- **YOUR INSTRUCTIONS**
With pictures omitted, the line containing "Task: Click the" and all later lines of the records below are to be restated word for word.

Screenshot grounding data
'''

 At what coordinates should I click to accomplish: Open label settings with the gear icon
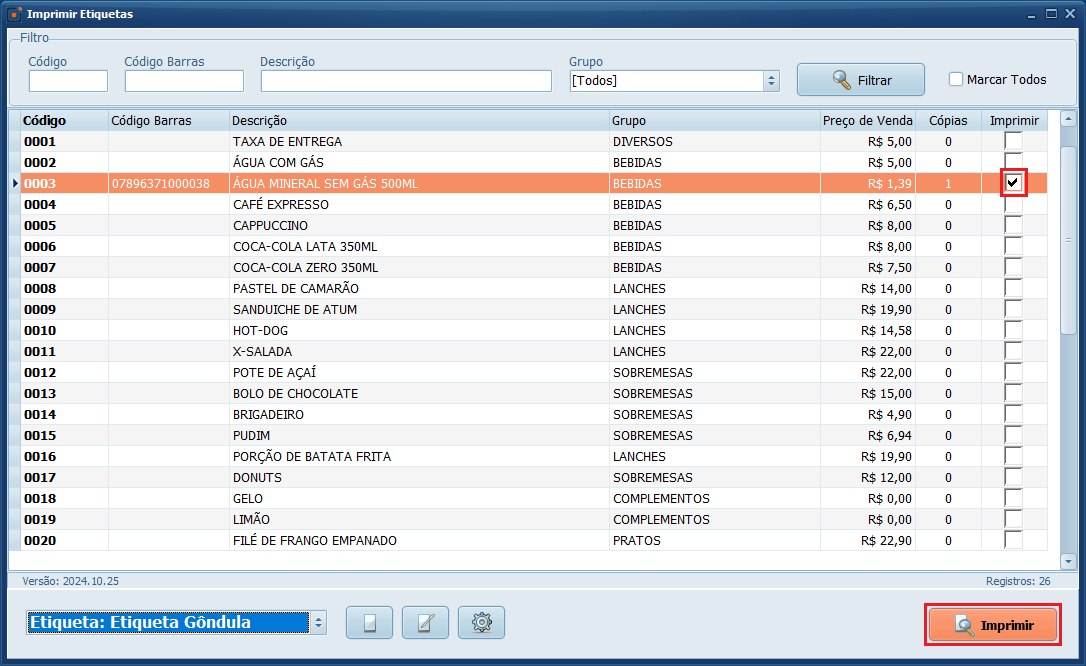point(481,623)
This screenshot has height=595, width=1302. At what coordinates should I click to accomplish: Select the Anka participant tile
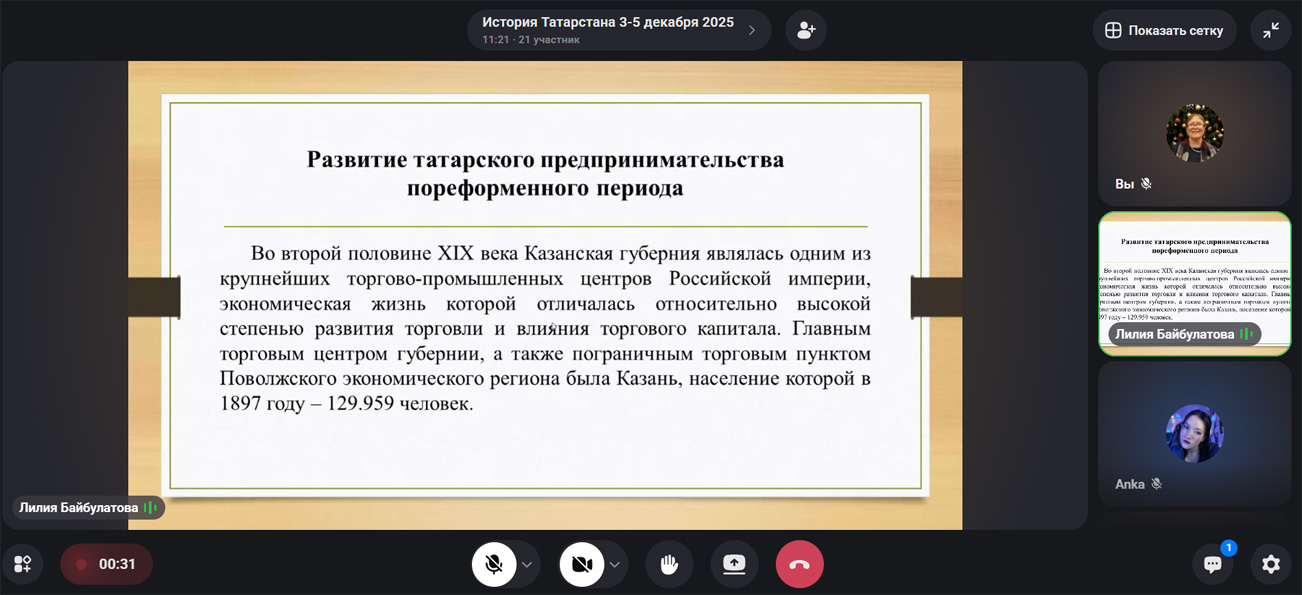[x=1194, y=433]
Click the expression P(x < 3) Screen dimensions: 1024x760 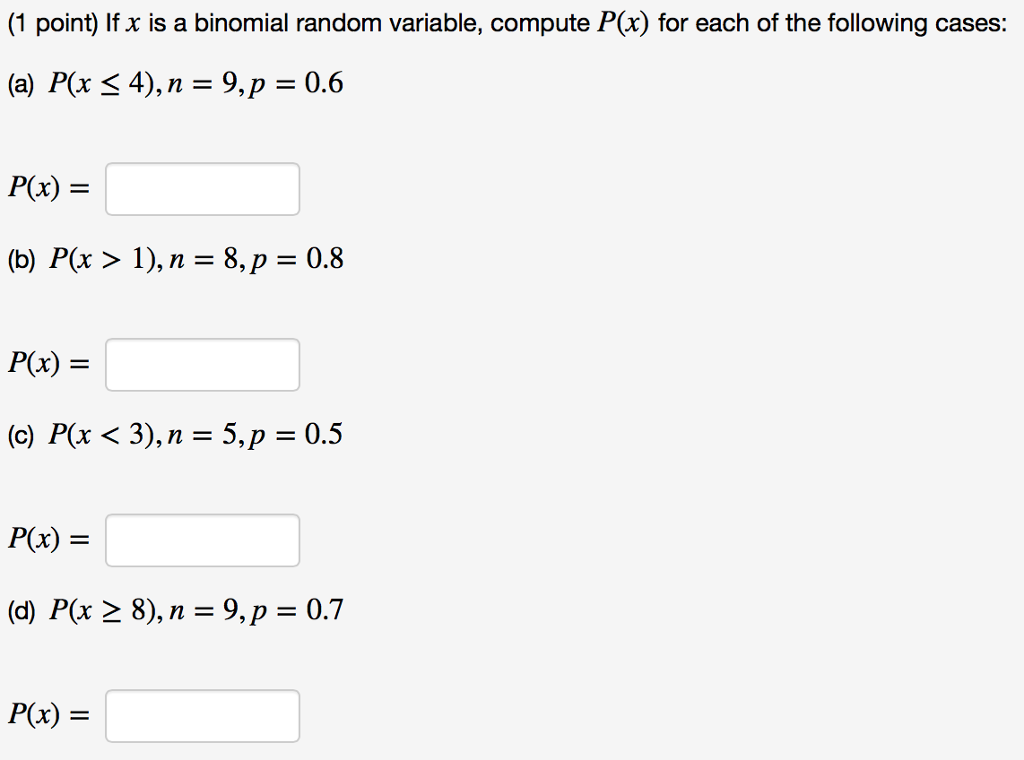click(x=103, y=435)
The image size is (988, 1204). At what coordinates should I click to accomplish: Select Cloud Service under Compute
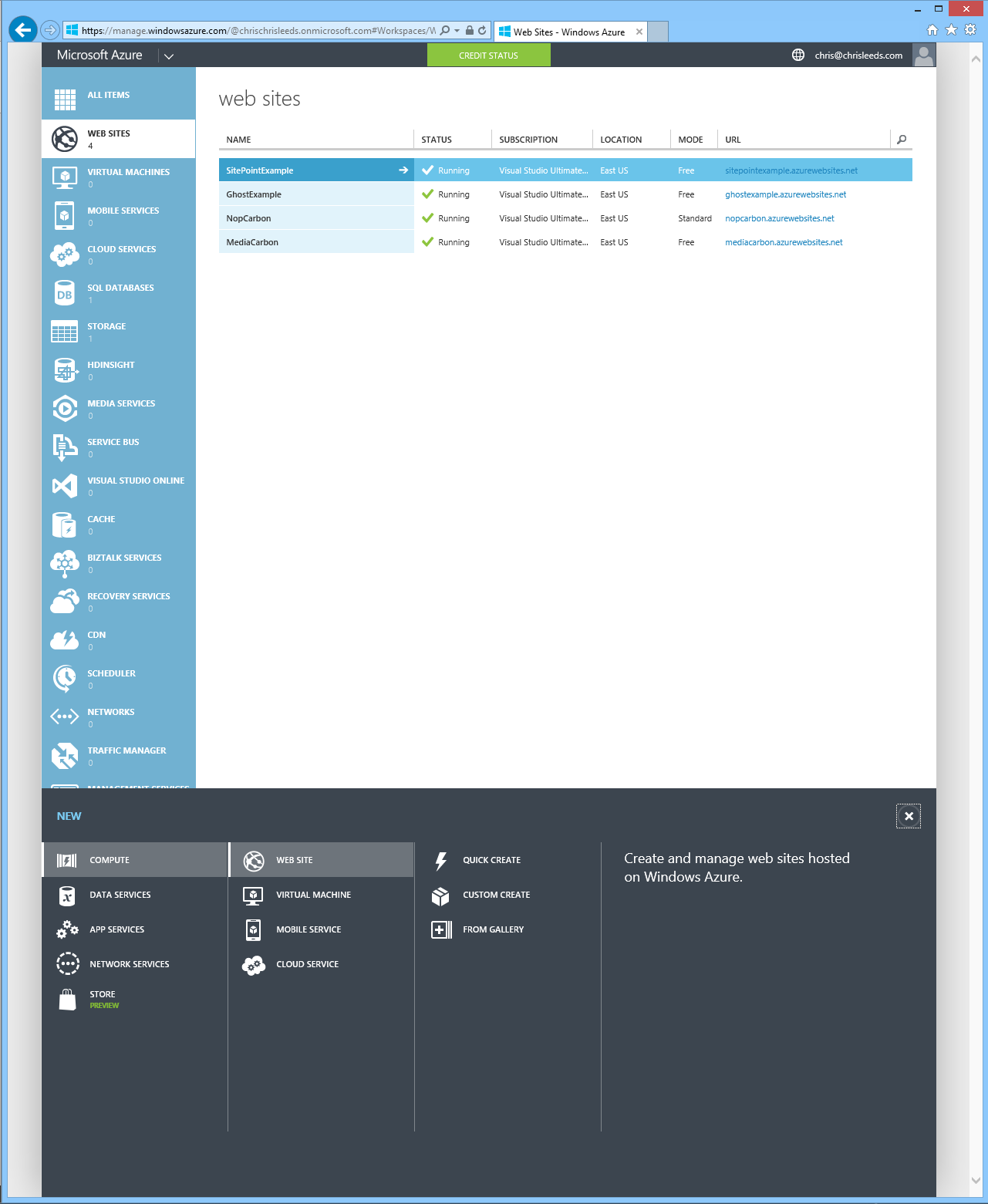307,964
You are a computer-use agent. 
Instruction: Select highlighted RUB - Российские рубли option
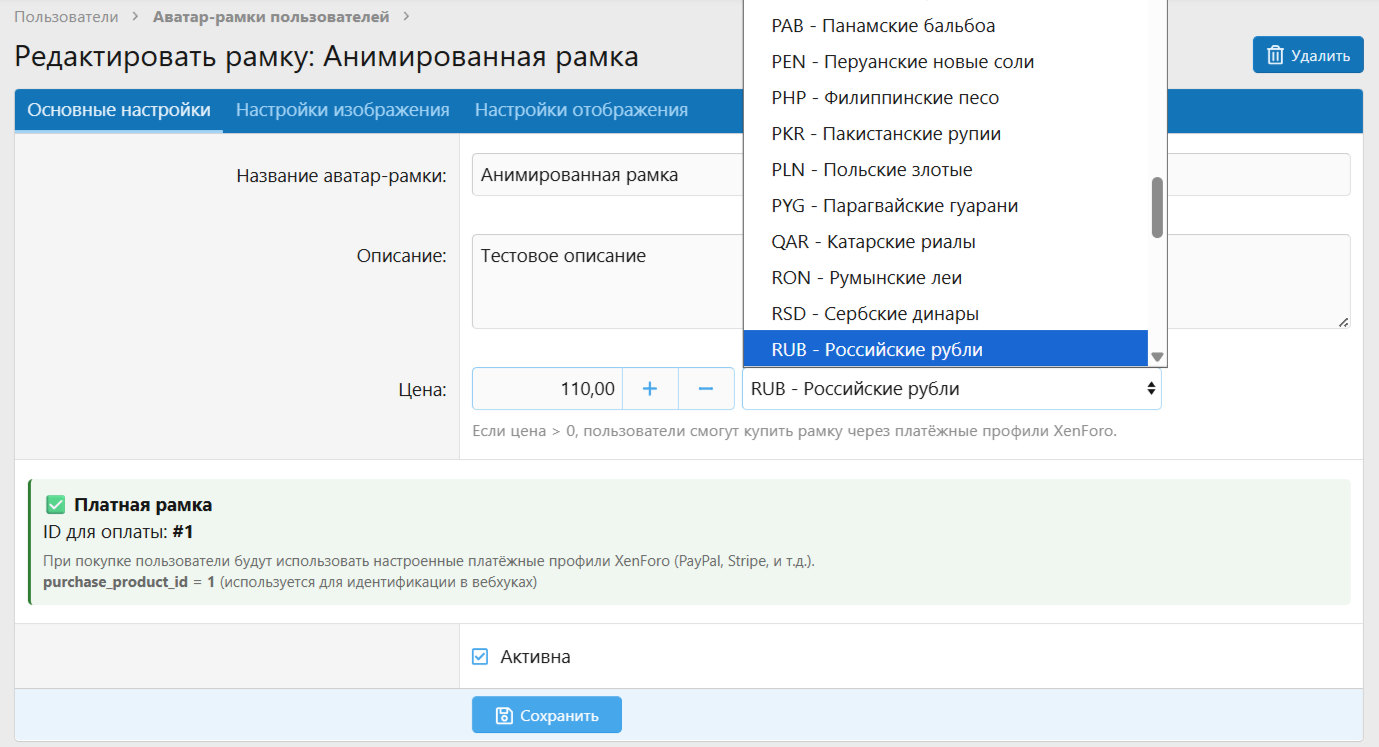point(877,350)
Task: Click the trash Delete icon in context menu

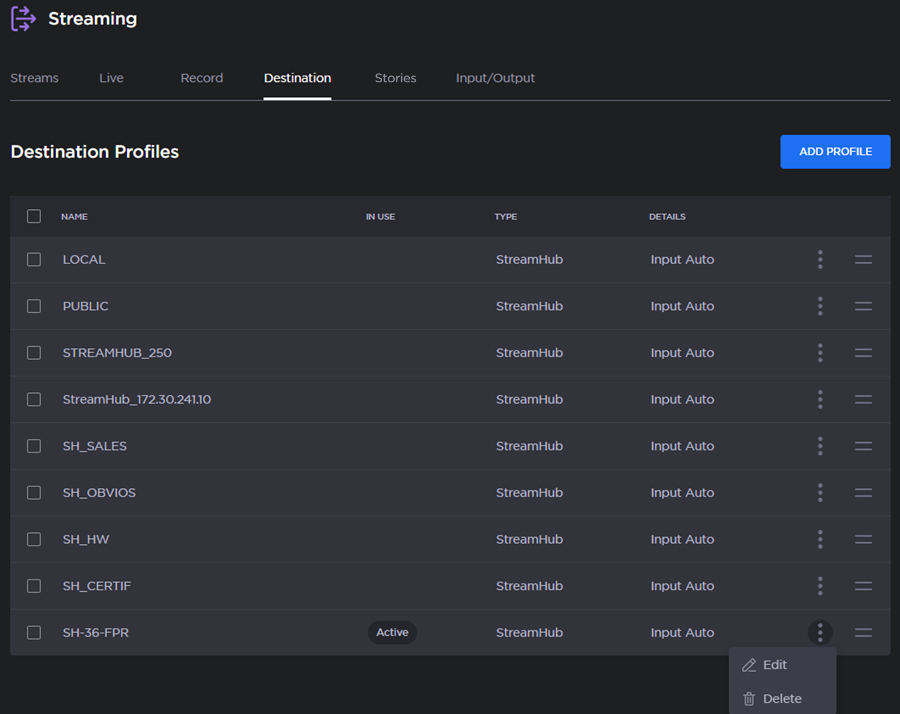Action: click(x=748, y=698)
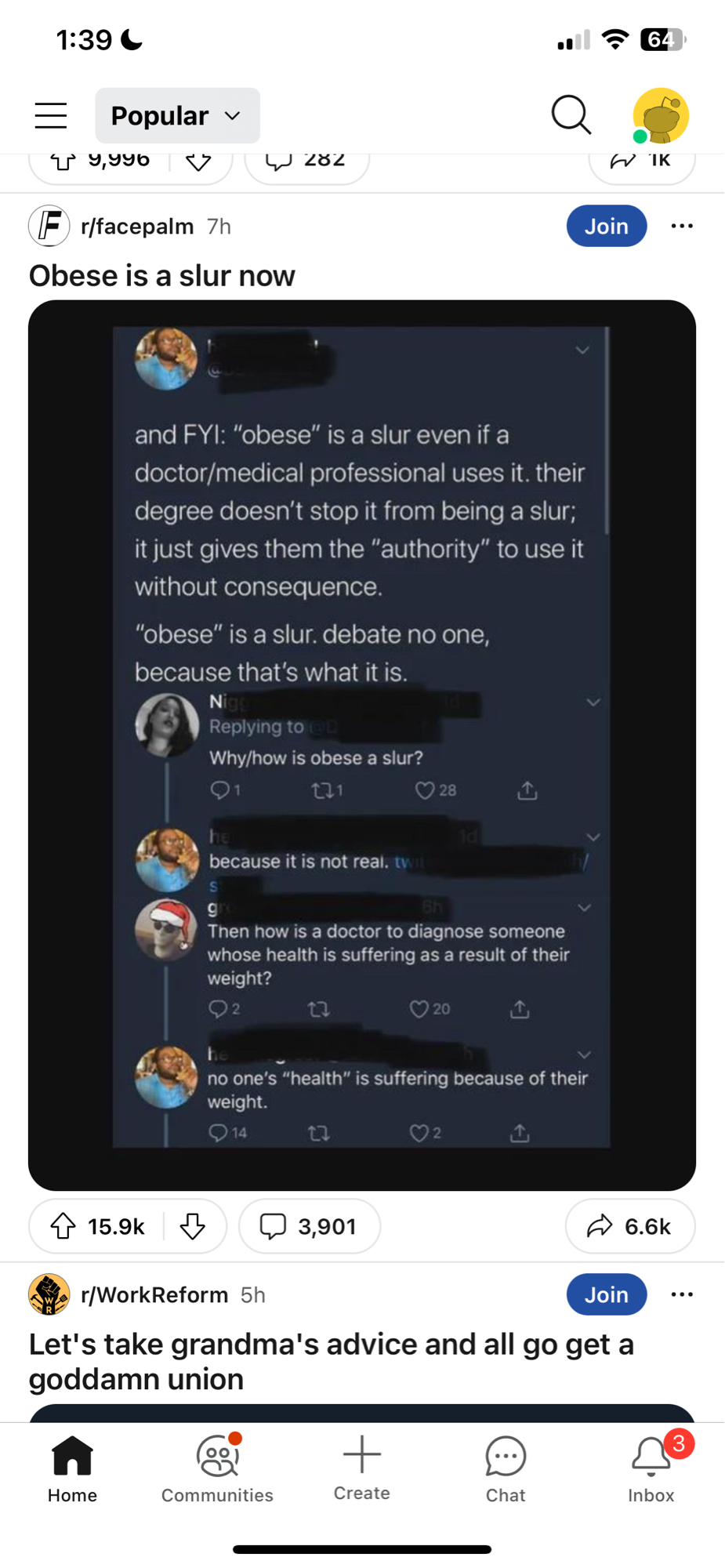Tap the search magnifier icon
The height and width of the screenshot is (1568, 725).
[571, 115]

'''

- **SOLUTION FOR THIS EXERCISE**
Task: Click the trash Delete icon in context menu

Action: click(x=748, y=698)
Tap the search magnifier icon
The height and width of the screenshot is (1568, 725).
[571, 115]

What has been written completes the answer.